(Stored entries)
- - - - -
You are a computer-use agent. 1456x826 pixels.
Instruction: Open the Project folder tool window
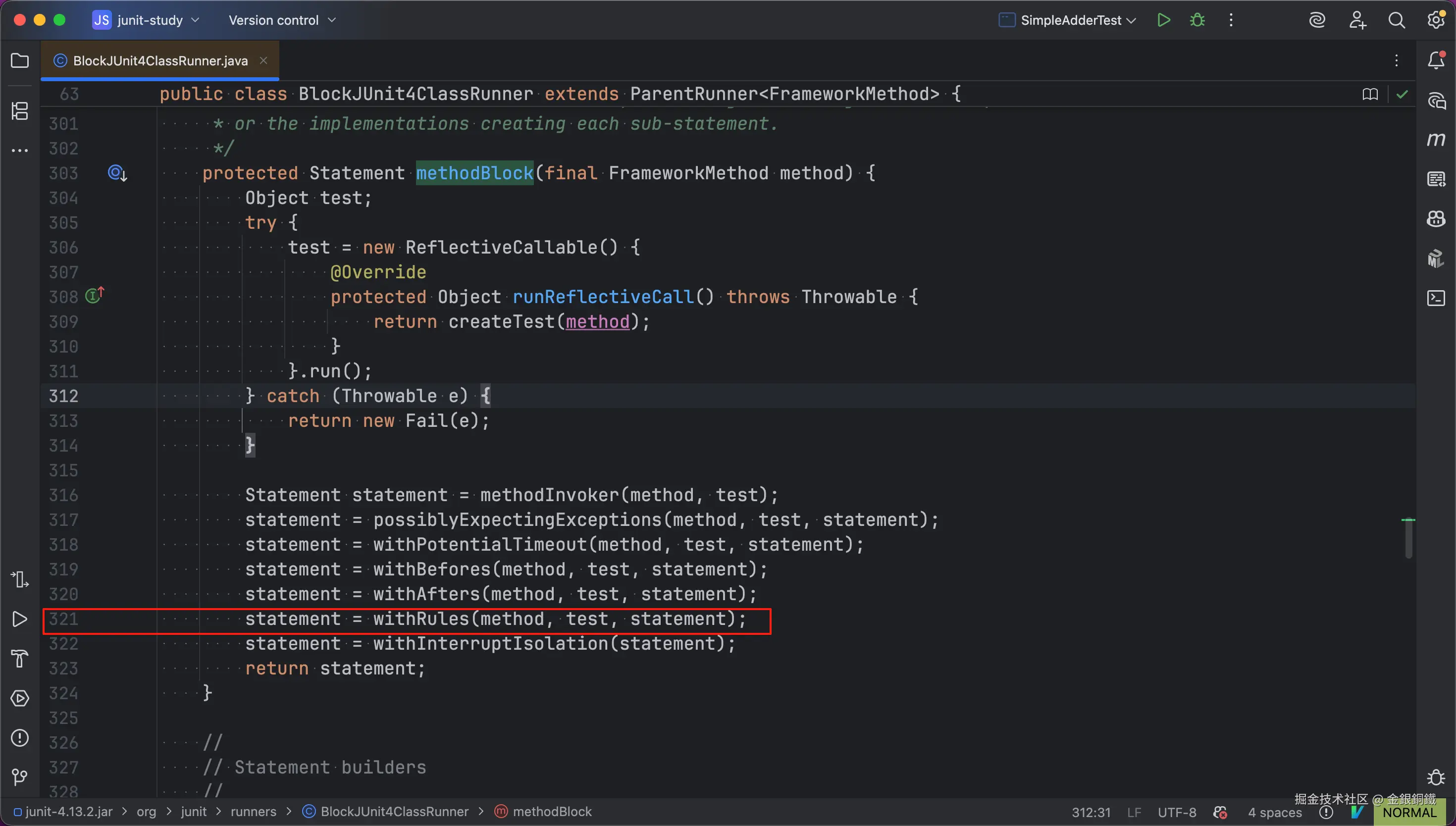click(x=20, y=61)
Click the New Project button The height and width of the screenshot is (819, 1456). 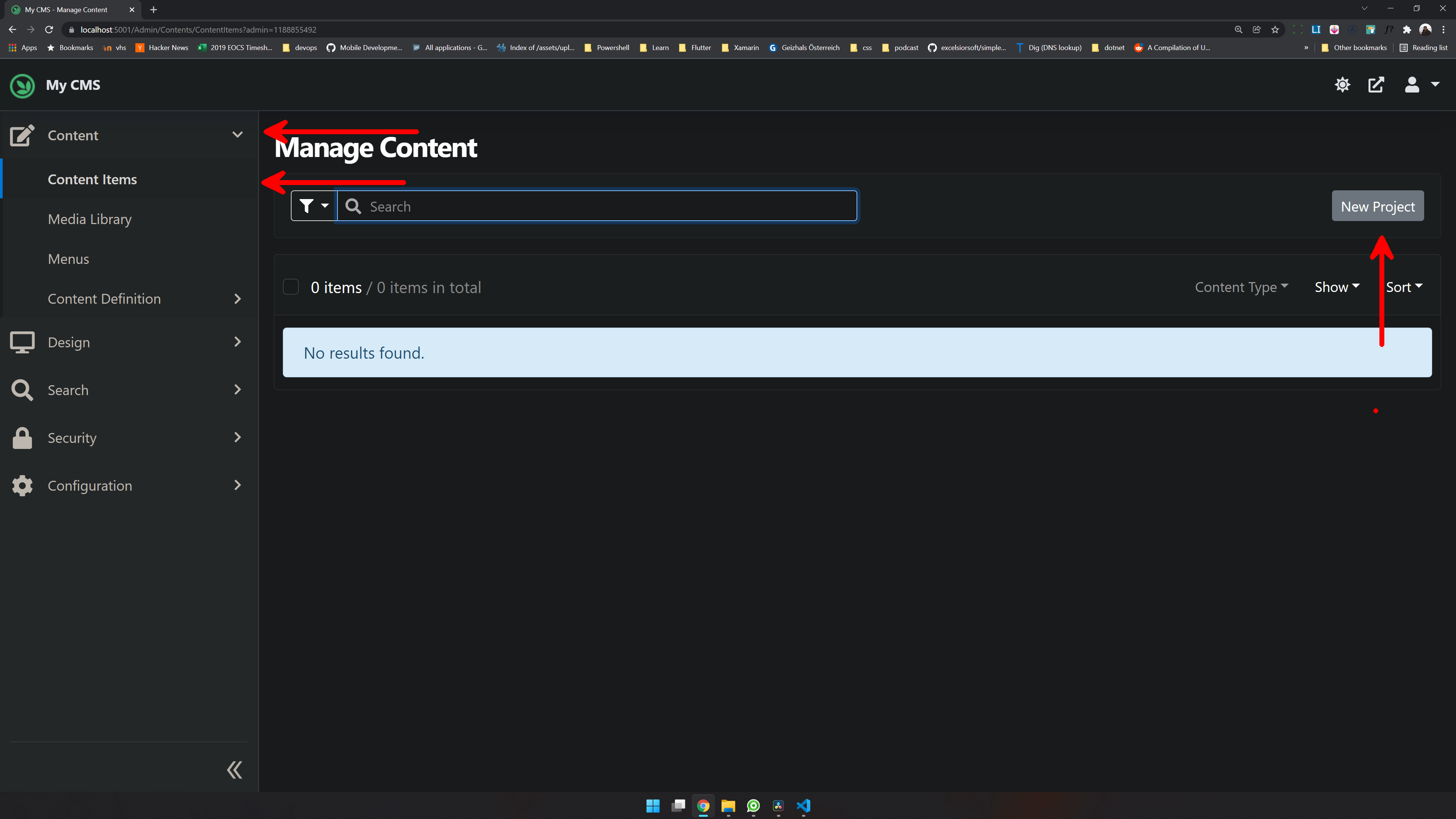point(1378,206)
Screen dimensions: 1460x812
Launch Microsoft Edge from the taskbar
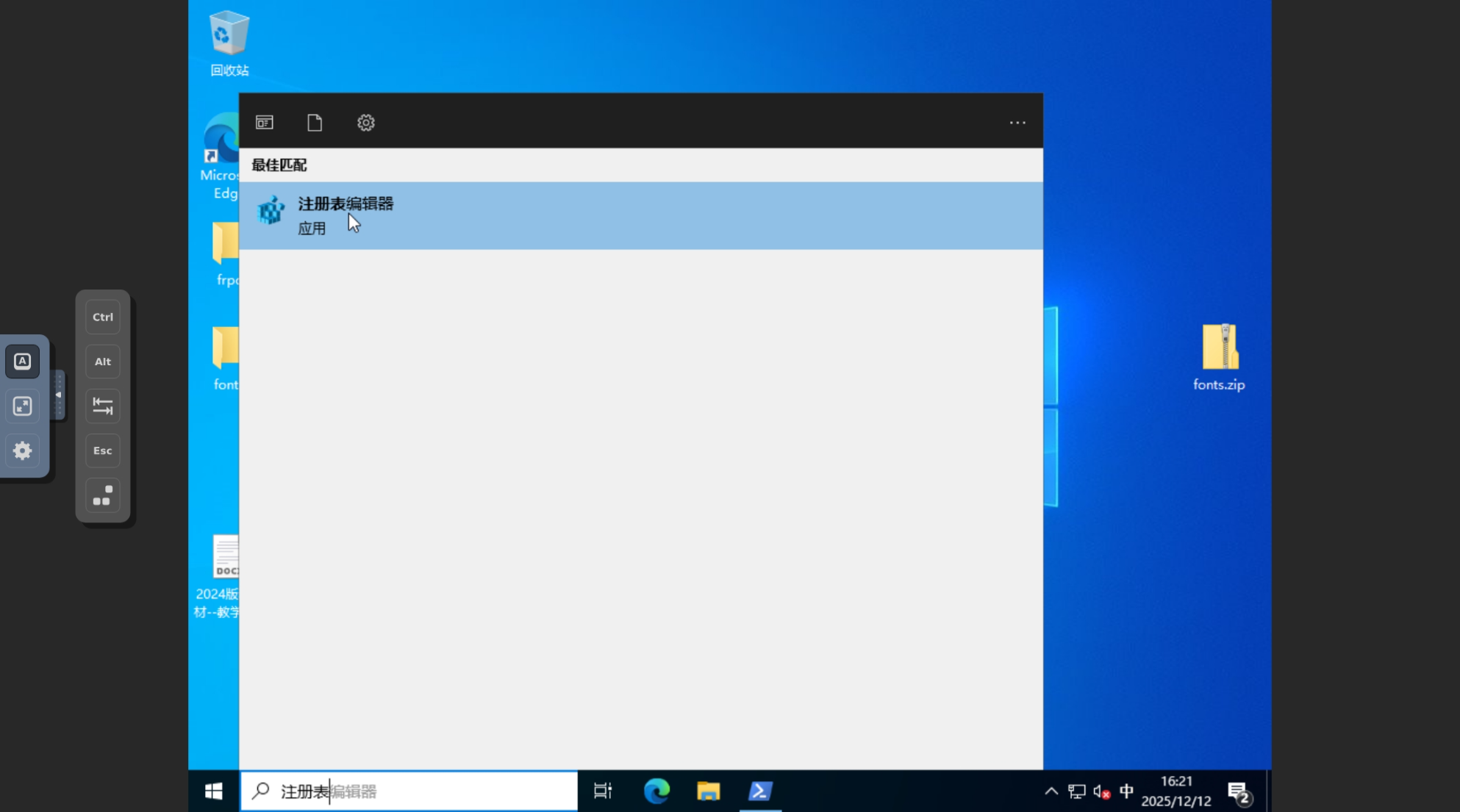coord(656,791)
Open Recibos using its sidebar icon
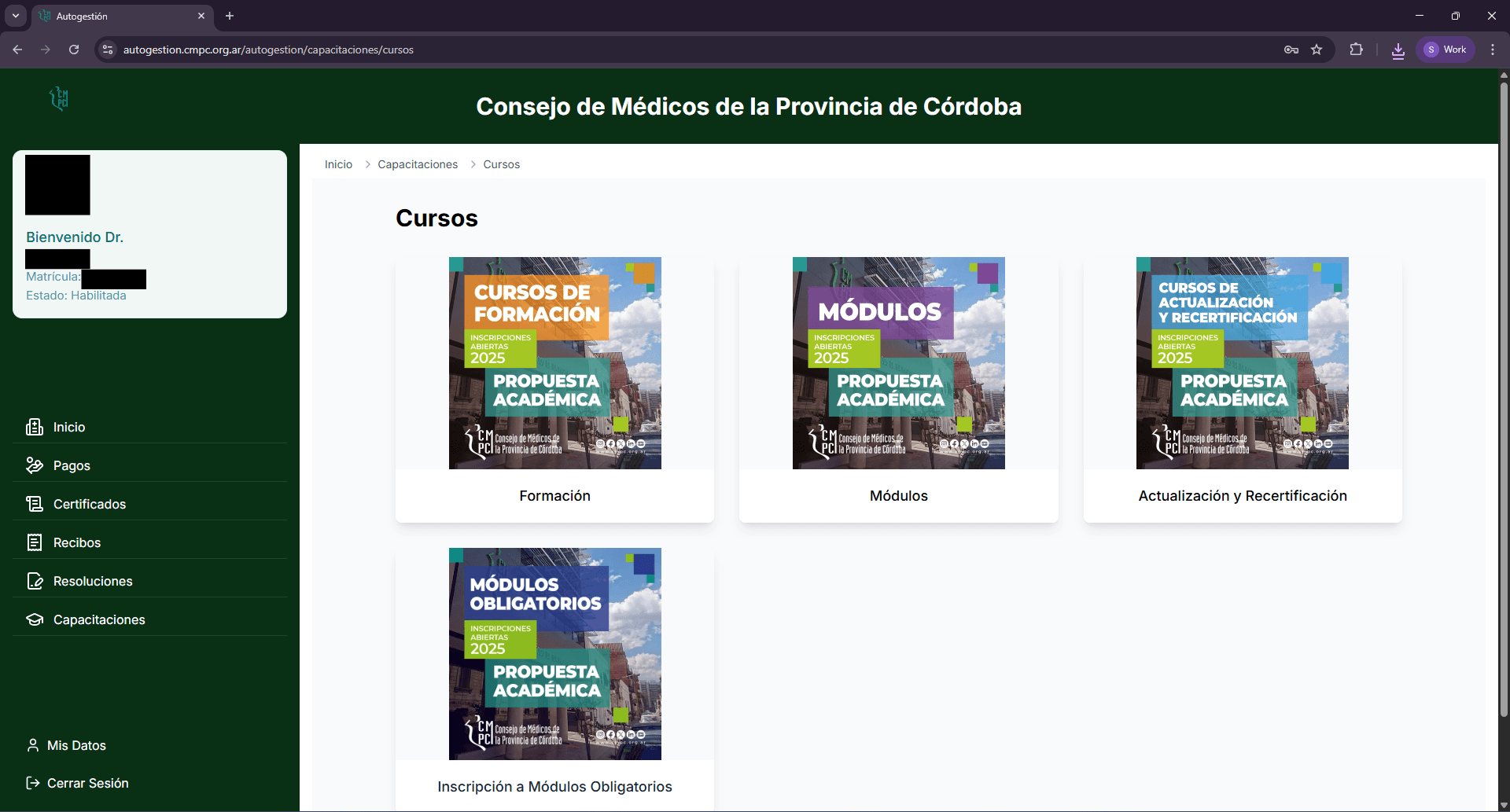This screenshot has width=1510, height=812. pyautogui.click(x=35, y=542)
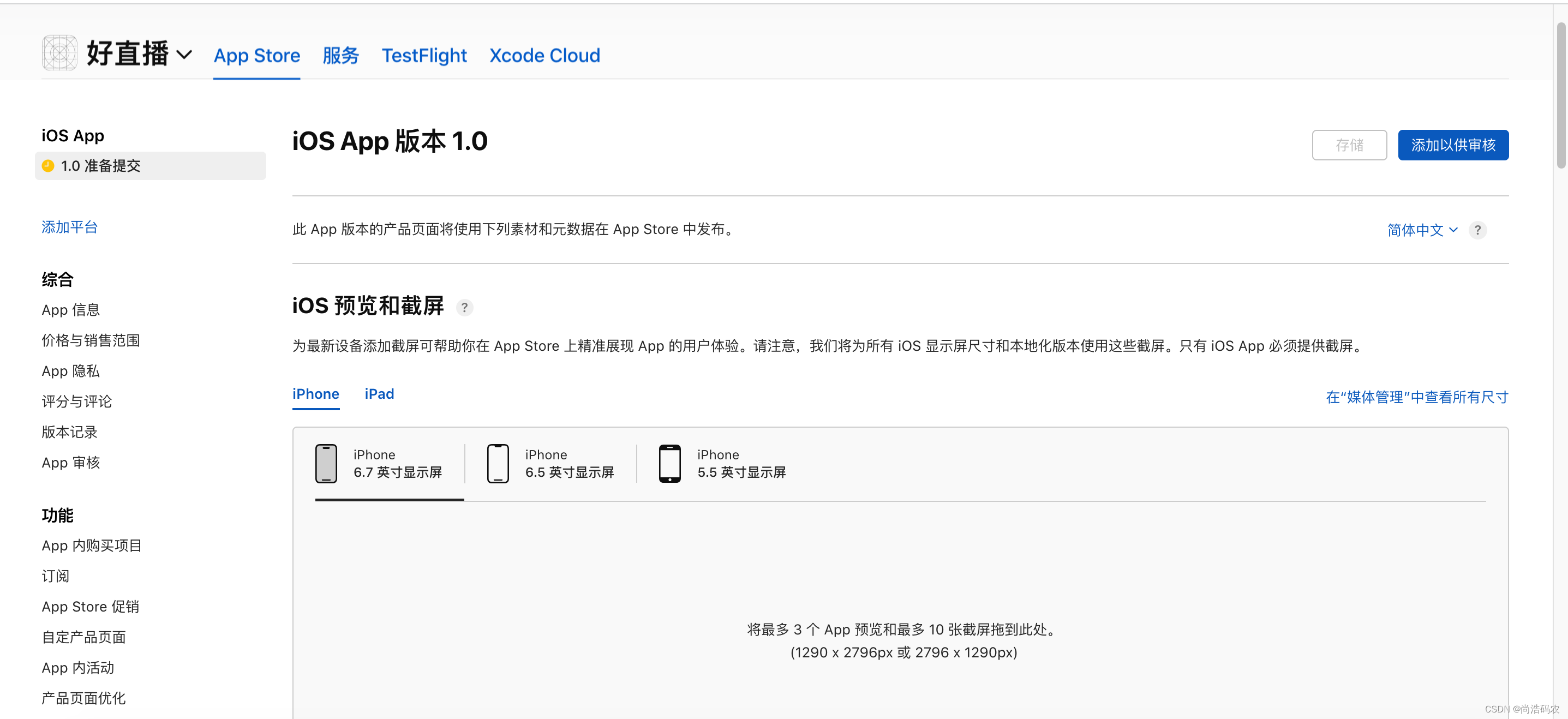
- - - - -
→ **Required work**
Starting at the line that contains "Launch Microsoft Edge from the taskbar", please write out every line to the end of the entries, inclusive, copied exactly and with pictures omitted.

→ **Final answer**
Launch Microsoft Edge from the taskbar
coord(656,791)
Open Recibos using its sidebar icon
This screenshot has width=1510, height=812. pyautogui.click(x=35, y=542)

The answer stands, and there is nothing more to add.